Given data:
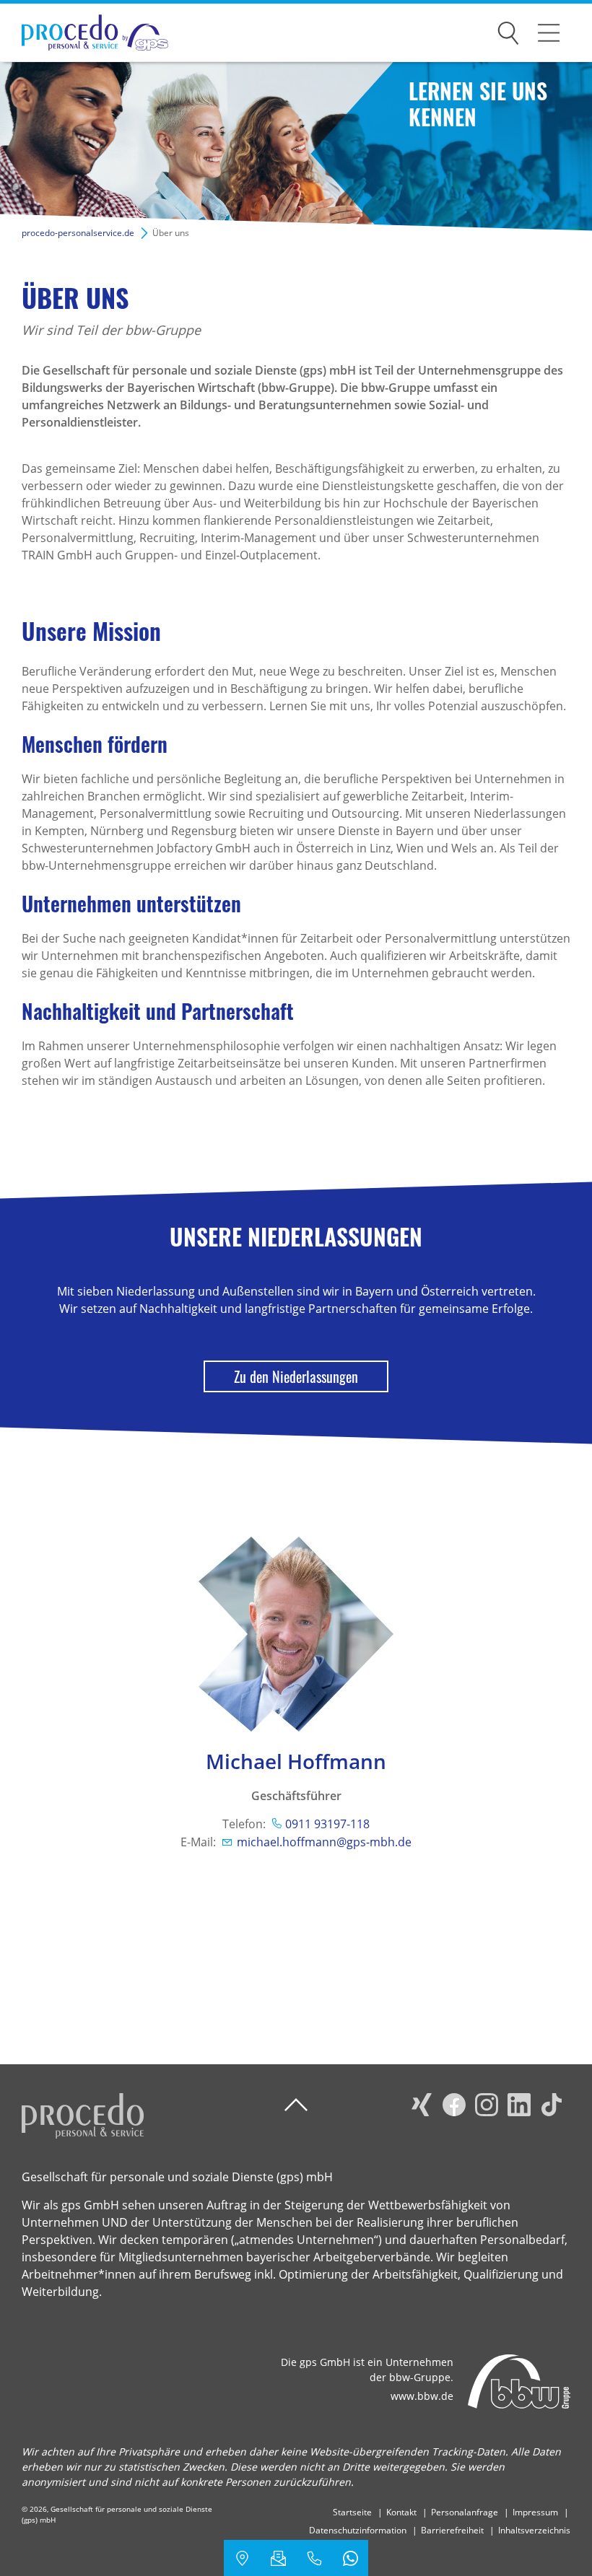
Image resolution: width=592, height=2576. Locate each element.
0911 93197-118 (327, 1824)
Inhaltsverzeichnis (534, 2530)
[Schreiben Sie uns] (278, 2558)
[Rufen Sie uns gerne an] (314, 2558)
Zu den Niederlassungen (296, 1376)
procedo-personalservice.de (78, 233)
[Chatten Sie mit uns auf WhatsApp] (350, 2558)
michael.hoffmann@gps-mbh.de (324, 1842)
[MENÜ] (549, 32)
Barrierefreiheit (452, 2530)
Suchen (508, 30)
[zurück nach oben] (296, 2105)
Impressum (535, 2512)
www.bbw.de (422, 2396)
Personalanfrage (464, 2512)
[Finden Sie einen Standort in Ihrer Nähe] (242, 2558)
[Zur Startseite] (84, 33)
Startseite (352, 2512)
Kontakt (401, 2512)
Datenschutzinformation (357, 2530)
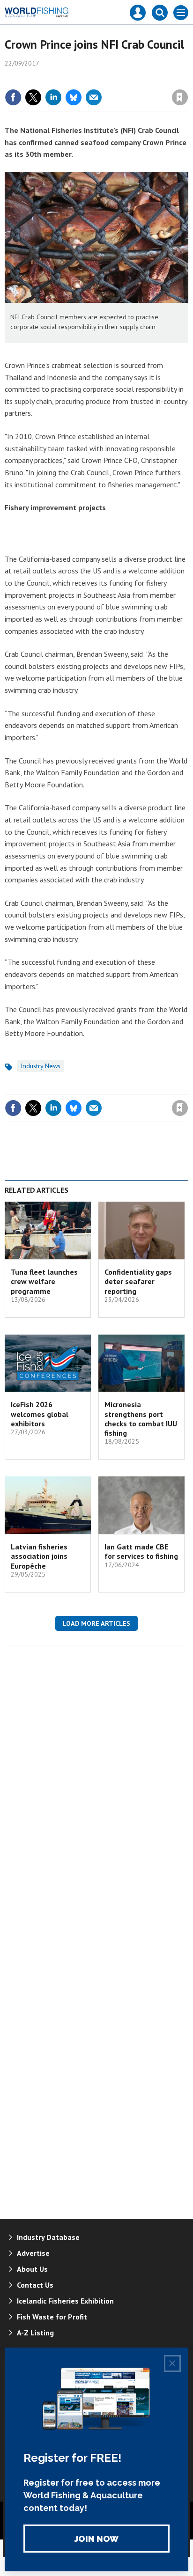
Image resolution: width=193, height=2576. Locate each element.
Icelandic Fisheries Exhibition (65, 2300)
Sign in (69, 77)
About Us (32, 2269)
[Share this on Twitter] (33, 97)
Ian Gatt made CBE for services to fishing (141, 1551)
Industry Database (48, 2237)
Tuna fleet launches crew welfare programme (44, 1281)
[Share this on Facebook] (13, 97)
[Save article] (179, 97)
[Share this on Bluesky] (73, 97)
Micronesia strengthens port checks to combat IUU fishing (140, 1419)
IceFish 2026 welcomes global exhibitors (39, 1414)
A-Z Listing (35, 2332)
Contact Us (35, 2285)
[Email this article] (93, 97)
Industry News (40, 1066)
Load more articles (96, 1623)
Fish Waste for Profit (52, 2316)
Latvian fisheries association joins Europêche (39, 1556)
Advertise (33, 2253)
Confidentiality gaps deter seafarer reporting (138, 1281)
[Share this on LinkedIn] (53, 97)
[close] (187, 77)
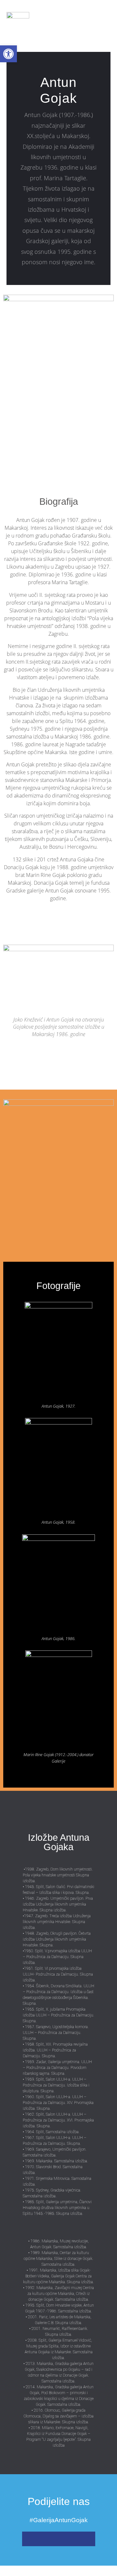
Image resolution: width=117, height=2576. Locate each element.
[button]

Problem to work on:
Quote each entry above verbatim and drop the pictures.

Response to this task:
Image resolution: width=592, height=2576. Locate each element.
0911 93197-118 (327, 1824)
Inhaltsverzeichnis (534, 2530)
[Schreiben Sie uns] (278, 2558)
[Rufen Sie uns gerne an] (314, 2558)
Zu den Niederlassungen (296, 1376)
procedo-personalservice.de (78, 233)
[Chatten Sie mit uns auf WhatsApp] (350, 2558)
michael.hoffmann@gps-mbh.de (324, 1842)
[MENÜ] (549, 32)
Barrierefreiheit (452, 2530)
Suchen (508, 30)
[zurück nach oben] (296, 2105)
Impressum (535, 2512)
www.bbw.de (422, 2396)
Personalanfrage (464, 2512)
[Finden Sie einen Standort in Ihrer Nähe] (242, 2558)
[Zur Startseite] (84, 33)
Startseite (352, 2512)
Kontakt (401, 2512)
Datenschutzinformation (357, 2530)
Image resolution: width=193, height=2576. Locate each element.
Icelandic Fisheries Exhibition (65, 2300)
Sign in (69, 77)
About Us (32, 2269)
[Share this on Twitter] (33, 97)
Ian Gatt made CBE for services to fishing (141, 1551)
Industry Database (48, 2237)
Tuna fleet launches crew welfare programme (44, 1281)
[Share this on Facebook] (13, 97)
[Save article] (179, 97)
[Share this on Bluesky] (73, 97)
Micronesia strengthens port checks to combat IUU fishing (140, 1419)
IceFish 2026 welcomes global exhibitors (39, 1414)
A-Z Listing (35, 2332)
Contact Us (35, 2285)
[Email this article] (93, 97)
Industry News (40, 1066)
Load more articles (96, 1623)
Fish Waste for Profit (52, 2316)
Latvian fisheries association joins Europêche (39, 1556)
Advertise (33, 2253)
Confidentiality gaps deter seafarer reporting (138, 1281)
[Share this on LinkedIn] (53, 97)
[close] (187, 77)
Image resolution: width=117, height=2576. Locate each element.
[button]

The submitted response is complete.